Element and text location items

----------------

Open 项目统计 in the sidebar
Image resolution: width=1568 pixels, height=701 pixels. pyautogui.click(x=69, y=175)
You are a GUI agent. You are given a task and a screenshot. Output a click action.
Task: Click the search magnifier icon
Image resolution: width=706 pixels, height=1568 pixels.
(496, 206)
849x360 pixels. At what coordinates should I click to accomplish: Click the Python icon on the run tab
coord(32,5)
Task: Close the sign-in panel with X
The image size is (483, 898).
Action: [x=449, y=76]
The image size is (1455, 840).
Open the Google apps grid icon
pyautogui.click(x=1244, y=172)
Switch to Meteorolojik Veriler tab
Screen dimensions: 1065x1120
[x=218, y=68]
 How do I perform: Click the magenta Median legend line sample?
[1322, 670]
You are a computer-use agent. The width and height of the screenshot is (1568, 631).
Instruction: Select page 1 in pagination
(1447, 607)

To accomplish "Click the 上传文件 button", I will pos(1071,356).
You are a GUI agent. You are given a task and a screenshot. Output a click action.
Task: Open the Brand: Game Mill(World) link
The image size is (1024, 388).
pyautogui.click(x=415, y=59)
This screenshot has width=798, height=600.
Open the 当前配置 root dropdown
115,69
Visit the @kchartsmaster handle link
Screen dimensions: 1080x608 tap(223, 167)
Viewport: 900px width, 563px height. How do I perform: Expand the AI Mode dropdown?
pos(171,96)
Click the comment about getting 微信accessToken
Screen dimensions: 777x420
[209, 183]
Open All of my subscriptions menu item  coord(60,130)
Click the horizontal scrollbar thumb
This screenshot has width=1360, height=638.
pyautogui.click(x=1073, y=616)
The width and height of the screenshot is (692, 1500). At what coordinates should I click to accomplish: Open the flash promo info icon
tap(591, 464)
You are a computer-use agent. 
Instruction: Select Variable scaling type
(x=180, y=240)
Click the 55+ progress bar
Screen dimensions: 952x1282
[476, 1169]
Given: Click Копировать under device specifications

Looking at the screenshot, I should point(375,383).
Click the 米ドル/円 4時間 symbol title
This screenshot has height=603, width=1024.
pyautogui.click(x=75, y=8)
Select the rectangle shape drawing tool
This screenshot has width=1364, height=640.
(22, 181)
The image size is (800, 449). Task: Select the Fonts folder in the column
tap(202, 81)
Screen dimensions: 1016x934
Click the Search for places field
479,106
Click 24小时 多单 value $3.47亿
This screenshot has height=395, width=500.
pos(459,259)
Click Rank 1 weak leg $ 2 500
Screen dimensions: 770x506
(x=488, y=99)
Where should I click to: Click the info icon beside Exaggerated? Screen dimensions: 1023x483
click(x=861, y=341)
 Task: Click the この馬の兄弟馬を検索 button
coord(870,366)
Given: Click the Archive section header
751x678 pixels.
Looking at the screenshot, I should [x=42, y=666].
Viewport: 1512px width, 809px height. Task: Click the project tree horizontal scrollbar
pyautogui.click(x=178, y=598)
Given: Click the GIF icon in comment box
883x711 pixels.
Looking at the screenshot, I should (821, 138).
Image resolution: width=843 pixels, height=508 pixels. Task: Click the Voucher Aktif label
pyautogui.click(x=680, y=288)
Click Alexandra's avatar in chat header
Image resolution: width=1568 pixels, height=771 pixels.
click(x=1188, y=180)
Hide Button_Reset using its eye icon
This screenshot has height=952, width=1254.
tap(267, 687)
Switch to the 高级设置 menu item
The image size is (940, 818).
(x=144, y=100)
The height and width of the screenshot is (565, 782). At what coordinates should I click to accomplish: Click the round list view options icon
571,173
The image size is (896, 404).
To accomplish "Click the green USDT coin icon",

----------------

Copy out the items above, replacing every "The image size is" with "The screenshot size is" and leaving everything else unchanged.

ANSWER TO THE EXERCISE.
Open 项目统计 in the sidebar
Image resolution: width=1568 pixels, height=701 pixels. pyautogui.click(x=69, y=175)
You are a GUI agent. You are given a task and a screenshot. Output a click action.
Task: Click the search magnifier icon
Image resolution: width=706 pixels, height=1568 pixels.
(496, 206)
849x360 pixels. At what coordinates should I click to accomplish: Click the Python icon on the run tab
coord(32,5)
Task: Close the sign-in panel with X
The screenshot size is (483, 898).
Action: [x=449, y=76]
The screenshot size is (1455, 840).
Open the Google apps grid icon
pyautogui.click(x=1244, y=172)
Switch to Meteorolojik Veriler tab
Screen dimensions: 1065x1120
[x=218, y=68]
 How do I perform: Click the magenta Median legend line sample?
[1322, 670]
You are a computer-use agent. The width and height of the screenshot is (1568, 631).
Instruction: Select page 1 in pagination
(1447, 607)

To accomplish "Click the 上传文件 button", I will pos(1071,356).
You are a GUI agent. You are given a task and a screenshot. Output a click action.
Task: Open the Brand: Game Mill(World) link
The screenshot size is (1024, 388).
pyautogui.click(x=415, y=59)
This screenshot has width=798, height=600.
Open the 当前配置 root dropdown
115,69
Visit the @kchartsmaster handle link
Screen dimensions: 1080x608 tap(223, 167)
Viewport: 900px width, 563px height. How do I perform: Expand the AI Mode dropdown?
pos(171,96)
Click the comment about getting 微信accessToken
Screen dimensions: 777x420
[209, 183]
Open All of my subscriptions menu item  coord(60,130)
Click the horizontal scrollbar thumb
This screenshot has width=1360, height=638.
pyautogui.click(x=1073, y=616)
The width and height of the screenshot is (692, 1500). At what coordinates should I click to accomplish: Open the flash promo info icon
tap(591, 464)
You are a computer-use agent. 
Instruction: Select Variable scaling type
(x=180, y=240)
Click the 55+ progress bar
Screen dimensions: 952x1282
[476, 1169]
Given: Click Копировать under device specifications

Looking at the screenshot, I should point(375,383).
Click the 米ドル/円 4時間 symbol title
This screenshot has height=603, width=1024.
pyautogui.click(x=75, y=8)
Select the rectangle shape drawing tool
This screenshot has width=1364, height=640.
(22, 181)
The screenshot size is (800, 449). Task: Select the Fonts folder in the column
tap(202, 81)
Screen dimensions: 1016x934
Click the Search for places field
479,106
Click 24小时 多单 value $3.47亿
This screenshot has height=395, width=500.
pos(459,259)
Click Rank 1 weak leg $ 2 500
Screen dimensions: 770x506
(x=488, y=99)
Where should I click to: Click the info icon beside Exaggerated? Screen dimensions: 1023x483
click(x=861, y=341)
 Task: Click the この馬の兄弟馬を検索 button
coord(870,366)
Given: Click the Archive section header
751x678 pixels.
Looking at the screenshot, I should [x=42, y=666].
Viewport: 1512px width, 809px height. Task: Click the project tree horizontal scrollbar
pyautogui.click(x=178, y=598)
Given: Click the GIF icon in comment box
883x711 pixels.
Looking at the screenshot, I should (821, 138).
Image resolution: width=843 pixels, height=508 pixels. Task: Click the Voucher Aktif label
pyautogui.click(x=680, y=288)
Click Alexandra's avatar in chat header
Image resolution: width=1568 pixels, height=771 pixels.
click(x=1188, y=180)
Hide Button_Reset using its eye icon
This screenshot has height=952, width=1254.
tap(267, 687)
Switch to the 高级设置 menu item
The screenshot size is (940, 818).
(x=144, y=100)
The height and width of the screenshot is (565, 782). At what coordinates should I click to accomplish: Click the round list view options icon
571,173
The screenshot size is (896, 404).
To accomplish "Click the green USDT coin icon",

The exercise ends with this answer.